Exercise goal: Copy out precisely the line that holds "Where should I click to: Open" and all the lines following it in the data, up to and including the last one, and no others.

Extracted data entries:
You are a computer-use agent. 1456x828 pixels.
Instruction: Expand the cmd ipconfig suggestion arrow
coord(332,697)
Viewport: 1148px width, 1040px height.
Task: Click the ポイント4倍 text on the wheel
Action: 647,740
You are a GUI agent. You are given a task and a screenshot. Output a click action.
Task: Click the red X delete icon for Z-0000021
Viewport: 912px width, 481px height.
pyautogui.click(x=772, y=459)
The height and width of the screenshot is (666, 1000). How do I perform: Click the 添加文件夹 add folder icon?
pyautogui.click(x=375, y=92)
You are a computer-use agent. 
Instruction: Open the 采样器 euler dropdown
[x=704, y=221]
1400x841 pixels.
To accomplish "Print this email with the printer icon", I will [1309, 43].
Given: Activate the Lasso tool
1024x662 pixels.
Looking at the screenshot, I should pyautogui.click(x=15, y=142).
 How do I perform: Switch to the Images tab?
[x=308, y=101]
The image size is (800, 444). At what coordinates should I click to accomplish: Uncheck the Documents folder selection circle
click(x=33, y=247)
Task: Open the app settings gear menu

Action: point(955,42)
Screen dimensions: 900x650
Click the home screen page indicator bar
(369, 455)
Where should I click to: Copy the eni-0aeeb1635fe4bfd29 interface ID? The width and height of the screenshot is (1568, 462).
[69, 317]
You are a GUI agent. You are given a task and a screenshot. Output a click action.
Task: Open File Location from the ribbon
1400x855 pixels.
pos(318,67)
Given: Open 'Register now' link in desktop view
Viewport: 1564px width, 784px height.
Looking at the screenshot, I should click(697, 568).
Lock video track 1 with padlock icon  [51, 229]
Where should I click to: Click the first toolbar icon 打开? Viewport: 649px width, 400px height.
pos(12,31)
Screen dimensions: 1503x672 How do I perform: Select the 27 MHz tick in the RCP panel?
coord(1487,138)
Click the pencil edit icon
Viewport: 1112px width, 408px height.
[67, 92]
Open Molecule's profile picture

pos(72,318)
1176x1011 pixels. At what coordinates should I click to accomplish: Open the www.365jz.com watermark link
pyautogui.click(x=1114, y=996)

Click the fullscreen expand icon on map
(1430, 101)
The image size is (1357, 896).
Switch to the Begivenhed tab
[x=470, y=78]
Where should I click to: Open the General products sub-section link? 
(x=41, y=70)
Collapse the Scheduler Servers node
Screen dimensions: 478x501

Completed exercise:
Where should I click to: Open the General products sub-section link? 
(x=41, y=70)
Collapse the Scheduler Servers node
Screen dimensions: 478x501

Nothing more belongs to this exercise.